EXERCISE DIRECTIONS
Using the bug report below about the sig_term_handled check, answer each item:
(a) Which CNF TestSuite version is reported?
(b) What happens to the test when the problem pod is removed?
(c) What restartCount does the problem pod show, and what do the other pods show?

SUPPLIED PASSAGE
------------------------------------------------------------
Container ready status clarification during sig_term_handled check #2068

Closed sysarch-repo closed 3 weeks ago

sysarch-repo commented 3 weeks ago

Describe the bug The sig_term_handled check is failing due to skipping a pod with container in a not-ready status where both the container and the pod are up and running.

To Reproduce $ cnf-testsuite version CNF TestSuite version: v1.2.0

The issue seems to be specific to a particular pod. When I remove the pod from the AUT, the test PASSes. On the other hand, there is nothing special about this pod among the other pods of the AUT. The only difference in the debug log is that the problematic pod shows restartCount = 1 while others show 0.

My question is why the container statuses JSON is showing ready set to false, while the container status in the YAML pod spec is true. Does it have to do with the restartCount or how exactly does the check work?
------------------------------------------------------------
SUPPLIED INFORMATION
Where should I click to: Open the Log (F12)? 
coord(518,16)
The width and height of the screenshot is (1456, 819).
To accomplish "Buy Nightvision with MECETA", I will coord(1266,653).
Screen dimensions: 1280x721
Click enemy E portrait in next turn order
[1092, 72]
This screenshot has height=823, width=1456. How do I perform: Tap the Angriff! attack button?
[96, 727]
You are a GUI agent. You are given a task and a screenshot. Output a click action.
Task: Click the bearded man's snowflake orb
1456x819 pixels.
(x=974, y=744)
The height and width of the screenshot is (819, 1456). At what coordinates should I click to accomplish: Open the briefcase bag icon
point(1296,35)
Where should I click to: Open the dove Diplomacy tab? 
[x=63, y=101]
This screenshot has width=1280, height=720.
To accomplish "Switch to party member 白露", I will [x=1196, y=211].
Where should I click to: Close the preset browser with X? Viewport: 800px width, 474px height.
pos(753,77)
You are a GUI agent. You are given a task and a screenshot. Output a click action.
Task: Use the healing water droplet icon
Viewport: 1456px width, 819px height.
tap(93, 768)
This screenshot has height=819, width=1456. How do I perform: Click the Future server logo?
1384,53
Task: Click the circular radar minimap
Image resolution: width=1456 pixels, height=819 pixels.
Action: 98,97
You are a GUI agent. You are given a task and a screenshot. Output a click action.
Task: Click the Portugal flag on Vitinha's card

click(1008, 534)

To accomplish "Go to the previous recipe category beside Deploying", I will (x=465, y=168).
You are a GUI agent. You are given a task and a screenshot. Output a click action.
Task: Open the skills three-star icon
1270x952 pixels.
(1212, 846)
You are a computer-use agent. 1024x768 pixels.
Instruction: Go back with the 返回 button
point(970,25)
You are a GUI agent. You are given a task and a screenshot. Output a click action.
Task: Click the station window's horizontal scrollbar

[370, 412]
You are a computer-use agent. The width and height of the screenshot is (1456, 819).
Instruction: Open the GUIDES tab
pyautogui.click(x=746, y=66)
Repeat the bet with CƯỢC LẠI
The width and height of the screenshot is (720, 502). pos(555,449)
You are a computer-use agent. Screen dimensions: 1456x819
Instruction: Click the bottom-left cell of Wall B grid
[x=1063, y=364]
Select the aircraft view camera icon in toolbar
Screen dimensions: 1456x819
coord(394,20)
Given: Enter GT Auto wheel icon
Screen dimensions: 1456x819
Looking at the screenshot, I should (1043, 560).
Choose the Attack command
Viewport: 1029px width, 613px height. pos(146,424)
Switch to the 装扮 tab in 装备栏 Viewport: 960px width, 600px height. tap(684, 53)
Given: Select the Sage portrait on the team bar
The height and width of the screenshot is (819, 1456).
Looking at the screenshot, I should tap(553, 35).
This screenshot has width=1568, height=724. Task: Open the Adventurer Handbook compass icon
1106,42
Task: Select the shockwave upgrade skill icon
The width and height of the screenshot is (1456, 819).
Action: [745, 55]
------------------------------------------------------------
FINISHED TASK
(a) v1.2.0
(b) The test passes.
(c) The problem pod shows restartCount = 1, and the other pods show 0.